Levy described the Hamas terrorists as “vampires,” wanting more blood: “That truly made  them happy, slaughtering. They started to rape the girls over there and I just started to run. I saw them taking the girls and the boys. And I could  hear the screams. I know it’s hard  but you can understand when someone is just screaming for  their lives, or when they are being tortured or when a girl is getting raped – the screams.”

Like everyone else, Levy started to run, with no direction in mind, just away from the massacre.

“As I’m running, I’m looking from my left to my right. I see people falling  down around me as they are getting shot and it is so hard because people  are screaming for  help, people who you were dancing with and laughing with a few moments ago and  you can’t do anything. You just  hear their voices screaming for help. Screaming  for their life,” he said.

Hamas searched for people to kill everywhere, Levy said, in cars, in the  bushes, behind the bar, and behind every refrigerator.

“I served in the special unit in the IDF for three years and as an instructor for three years, and I know how the fighters look for stuff, and how a good soldier looks. There few of  the Hamas terrorists who were really trained. You  could see that as  they were  scanning the area and as they were  shooting. Their skills were  beyond someone who would just  grab a gun to  shoot people,” he said.

Realising that he stood no chance against the heavily armed terrorists, Levy ran towards a field of trees where he attempted to hide. But it didn’t take long before he could hear them closing in on him.

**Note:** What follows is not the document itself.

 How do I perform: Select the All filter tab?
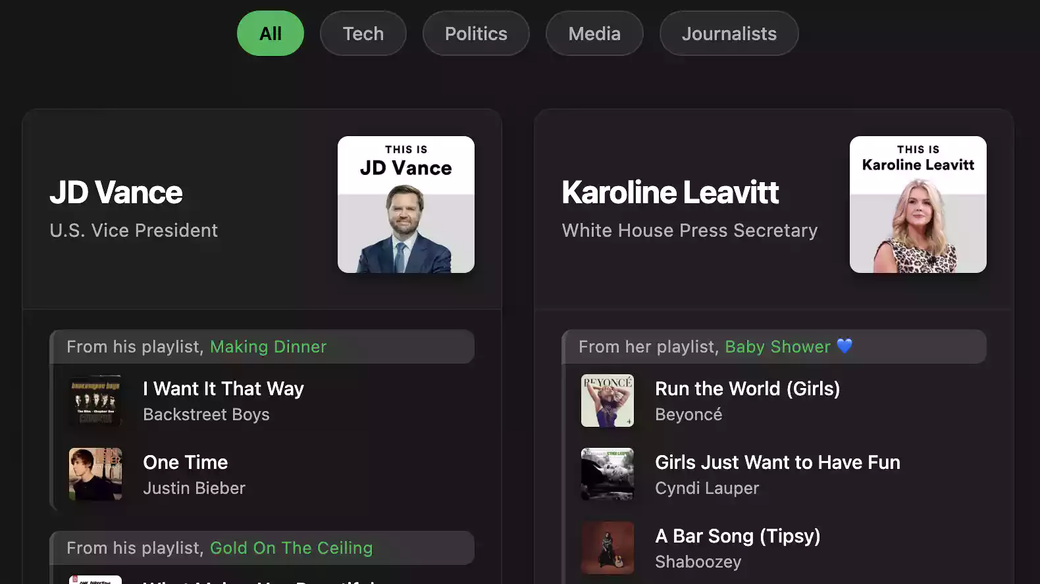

“That was the  moment I thought ‘I am not going to make it’. I recorded a goodbye video to basically say that goodbye, that I loved mum and dad and thanked them for everything. I recorded it and thought that if something will happen, my family will get my phone and watch what I recorded,” he said.

Levy said he was on the phone to his dad as the massacre was ongoing, but told him not to worry. Eventually, after hiding under a tree for some 15 minutes, he decided to run.

“Just pray and  run. That’s it. It’s like roulette if you  get shot you get shot. If you don’t get shot, it’s a  miracle. I took a video of myself running in case something happened to me, where you can even hear all the whistling of the bullets flying next to me. But as  a miracle or good luck, I  really have no  idea what to call it, none of them hit me

Levy then said he found between 15-20 people from the festival who had decided to run in the same direction. They ran together nonstop, 15 kilometre, dehydrated and drunk from the party. Suddenly an Israeli man in his jeep appeared, and took them with him.

The roads, he said, were full of bodies from the Hamas massacre. The group of people were finally to Patish, a Moshav in southern Israel, where another Israeli man hid them in a bomb shelter.

“Everyone started to throw up. After five  minutes we heard  people screaming  on the ground and from upstairs ‘terrorists, terrorists!’ Go out from the shelter everyone just evacuate from there because there are terrorists coming.’ We  were terrified. We thought that we were finally in a safe place. But no,” Levy said.

They ended up running for their lives again, until another man in a different house locked them in a safe room where they stayed until the army came at around 11:00 PM.

“I lost so many beautiful friends that day, peace loving people who never harmed anyone. The world must know what kind of monsters Hamas are,” he said.